» **SUPPLIED TEXT**:

You’ll Never Walk Alone: Pompeii

Monday 23rd March
Back in December I thought it would be nice to treat myself to a holiday to celebrate my 30th birthday. I had started exploring the idea of staying in Sorrento in order to explore Pompeii, Herculaneum Mt Vesuvius and the Amalfi coast. At the age of two this region of Italy was according to my dad my first trip abroad but I remember nothing except throwing my favourite red ball in to a river and watching it float away and being scratched by a cat. Since then I’ve fallen in love with Neopolitan Pizza (partly due to Santa Maria in Ealing 5 mintues walk from my house), been to exhibitions on Pompeii and watched countless documentaries. Over the past 5 years the significance of Pompeii has grown on me for personal reasons and it was always on the list of places I wanted to visit.

Other events took priority and planning for Berlin and Morocco meant by the start of March I’d not booked anything even though I had the annual leave confirmed. At the TNT travel show I tried to see if any tours of the area were running but they weren’t. I decided to leave the trip for another time and instead decided to try something completely different by using a company called “Mystery Breaks”. The general idea being you gave them the dates, your budget, the type of holiday and 3 cities you didn’t want to visit and they would book flights and hotel to a mystery city. It was exciting not knowing where I would end up and in the built up they gave a few clues which only added to my anticipation.

Eventually on my birthday I discovered it was Rome. I’d been before but who can possibly be disappointed with visiting Rome? As I said in my last blog Berlin is probably the city for modern European history and Rome is one of the best for ancient history. On a personal level I realised how perfect and symbolic it was. It had to be Rome. I love Italian food, I love Roman history and it was the city where I broke my arm on my first solo trip abroad. True I’d ‘ticked off’ the main sites but I had unfinished business with the city and knew there were many Roman archaeological sites, Catacombs and churches just waiting for me to explore.

I didn’t finish packing until midnight and so it wasn’t until the journey to the airport and the flight that I could start thinking about how best to spend my time. My trip to Stanstead whilst longer than Gatwick was simple enough and the flight uneventful though we did get an amazing view of the Austrian Alps. My rep had given clear and concise details for me to follow in order to find my hotel. It was centrally located and less than a 10 minute walk from the main coach and train station. I checked in, found my room unpacked everything (no sharing this time!) and crashed out on the bed as I still had about 2 hours until dinner.

I was still in two minds about taking a day trip to Pompeii as most didn’t spend much time and fitted in activities which were of little interest to me. I had asked my “Mystery Break’ rep out of curiosity not really expecting anything different and it was only at this point I checked the link. I was impressed. It had a local guide, didn’t go to Herculaneum but did include over 2 hours at Pompeii, traditional pizza lunch and a walk to the top of Mount Vesuvius. Whilst I knew 2 hours at Pompeii was still a bit on the short side I thought it would at least be a good introduction and so I booked it for the following day.

» **EXERCISES TO COMPLETE**:
- A) Please print the travel blog from "Monday 23rd March" to "wanted to visit.".
- B) In the travel blog, why did the writer book the Pompeii day trip after hesitating? Answer in one to three sentences.

» **MATERIAL PROVIDED**:
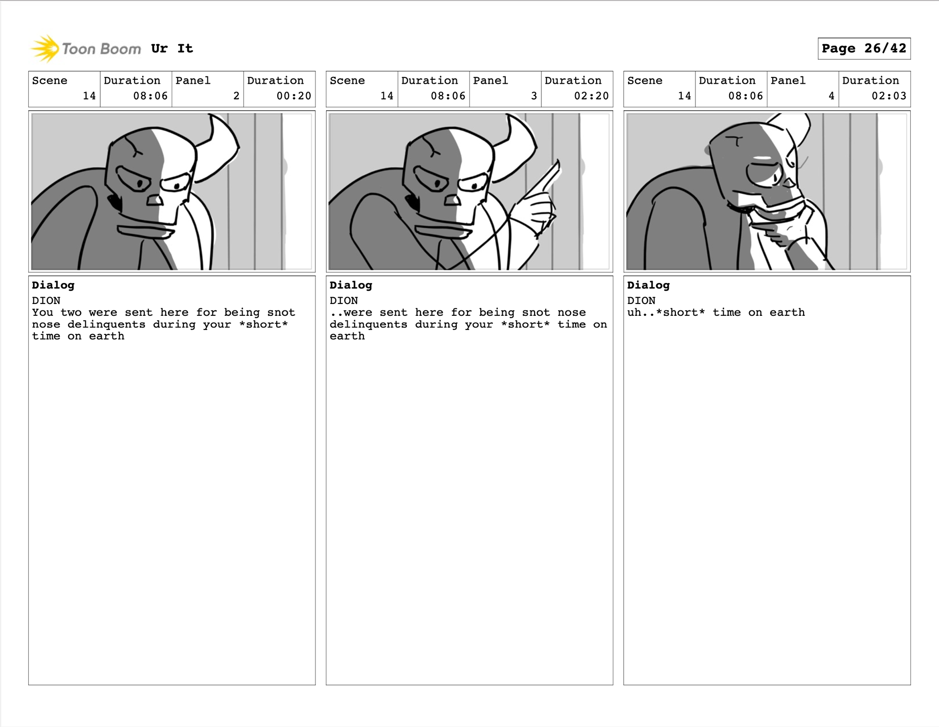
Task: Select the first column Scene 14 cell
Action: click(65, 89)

* * *

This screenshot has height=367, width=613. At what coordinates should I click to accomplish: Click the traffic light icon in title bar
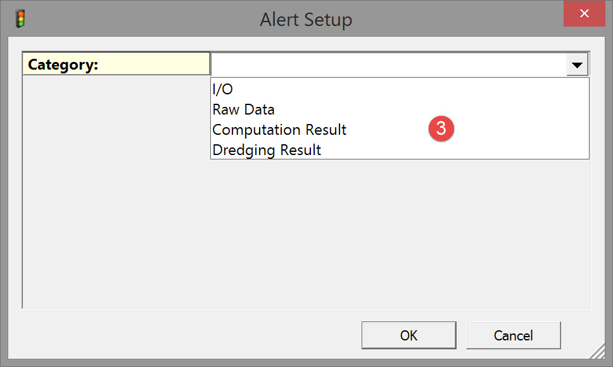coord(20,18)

» **ANSWERS**:
- A)
Monday 23rd March
Back in December I thought it would be nice to treat myself to a holiday to celebrate my 30th birthday. I had started exploring the idea of staying in Sorrento in order to explore Pompeii, Herculaneum Mt Vesuvius and the Amalfi coast. At the age of two this region of Italy was according to my dad my first trip abroad but I remember nothing except throwing my favourite red ball in to a river and watching it float away and being scratched by a cat. Since then I’ve fallen in love with Neopolitan Pizza (partly due to Santa Maria in Ealing 5 mintues walk from my house), been to exhibitions on Pompeii and watched countless documentaries. Over the past 5 years the significance of Pompeii has grown on me for personal reasons and it was always on the list of places I wanted to visit.

- B) The tour from the link had a local guide, over 2 hours at Pompeii, a traditional pizza lunch and a walk to the top of Mount Vesuvius. The writer knew 2 hours at Pompeii was still a bit short but thought it would at least be a good introduction.